At press time, the temporary shelter at the park was only expected to be available through Aug. 9. 

“After that, I don’t know what we’re going to do,” she continued.

Relocation Assistance 

Among those who spoke with the San Fernando Valley Sun/el Sol, at least five said they had received a check issued by the Los Angeles Housing Department to assist with relocation costs. According to Sharon Sandow, public information director for LAHD, checks are being issued per rental unit to eligible applicants, noting that the dollar amount varies based on the tenant’s age (i.e., seniors receive a higher benefit) and whether they are disabled or have children. 

While they all expressed appreciation for the relocation assistance, several former tenants said they still face obstacles to finding safe, affordable housing because most properties have prerequisites or require documents some of them just don’t have, such as references, credit scores or social security cards.
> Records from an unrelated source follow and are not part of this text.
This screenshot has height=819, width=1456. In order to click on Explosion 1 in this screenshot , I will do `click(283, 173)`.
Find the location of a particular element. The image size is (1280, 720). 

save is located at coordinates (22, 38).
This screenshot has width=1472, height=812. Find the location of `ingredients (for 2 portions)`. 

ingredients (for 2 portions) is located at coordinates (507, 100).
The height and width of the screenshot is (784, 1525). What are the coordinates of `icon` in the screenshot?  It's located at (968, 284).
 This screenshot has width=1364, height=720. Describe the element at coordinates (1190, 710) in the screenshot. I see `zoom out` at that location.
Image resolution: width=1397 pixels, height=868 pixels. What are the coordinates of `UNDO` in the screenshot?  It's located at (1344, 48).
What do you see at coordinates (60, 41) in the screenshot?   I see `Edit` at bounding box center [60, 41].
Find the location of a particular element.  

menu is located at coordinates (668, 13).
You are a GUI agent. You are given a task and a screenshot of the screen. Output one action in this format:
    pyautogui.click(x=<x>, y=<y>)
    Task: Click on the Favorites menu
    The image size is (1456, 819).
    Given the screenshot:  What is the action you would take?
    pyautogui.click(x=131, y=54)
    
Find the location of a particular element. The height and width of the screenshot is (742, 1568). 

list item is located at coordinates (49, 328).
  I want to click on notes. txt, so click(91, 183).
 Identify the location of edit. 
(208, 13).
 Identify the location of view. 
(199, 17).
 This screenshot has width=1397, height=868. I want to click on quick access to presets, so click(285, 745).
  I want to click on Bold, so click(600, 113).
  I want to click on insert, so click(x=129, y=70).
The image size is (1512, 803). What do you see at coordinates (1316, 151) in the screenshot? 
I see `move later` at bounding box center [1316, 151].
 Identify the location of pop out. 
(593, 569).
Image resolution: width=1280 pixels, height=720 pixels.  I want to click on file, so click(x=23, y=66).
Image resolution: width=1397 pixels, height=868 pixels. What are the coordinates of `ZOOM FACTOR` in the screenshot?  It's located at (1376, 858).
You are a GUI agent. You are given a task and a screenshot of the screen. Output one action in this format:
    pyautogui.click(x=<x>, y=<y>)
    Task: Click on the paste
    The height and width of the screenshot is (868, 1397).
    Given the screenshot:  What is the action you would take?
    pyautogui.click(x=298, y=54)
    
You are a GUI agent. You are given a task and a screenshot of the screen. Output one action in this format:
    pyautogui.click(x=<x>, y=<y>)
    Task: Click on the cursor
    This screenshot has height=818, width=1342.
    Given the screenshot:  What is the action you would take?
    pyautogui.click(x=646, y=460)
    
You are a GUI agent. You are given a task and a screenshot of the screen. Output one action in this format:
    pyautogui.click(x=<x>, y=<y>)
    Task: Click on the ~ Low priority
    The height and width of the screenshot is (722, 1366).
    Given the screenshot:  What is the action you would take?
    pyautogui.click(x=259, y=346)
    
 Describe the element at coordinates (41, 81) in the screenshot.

Further, some have lost jobs or currently have limited work options due to their tenuous living situation, explained a few individuals.

And for most, the primary underlying issue remains: they were living under subpar conditions because it was all they could afford, so even if the relocation check allows them to secure a motel room or even a relatively cheap apartment today, they won’t necessarily be able to afford either one as a long-term solution to their housing dilemmas.

“I don’t need much; I just want to find steady work and have a safe place to sleep every night,” said one of the former tenants who had been silent for most of the conversation. The rest of the group agreed, expressing concerns about still living in limbo, the difficulty of finding stable jobs and the ever-increasing costs of housing and other necessities.

“It’s a difficult situation for everyone,” he said.

The San Fernando Valley Sun/el Sol will continue its series of reporting on the makeshift Sylmar RV Park and those who lived there.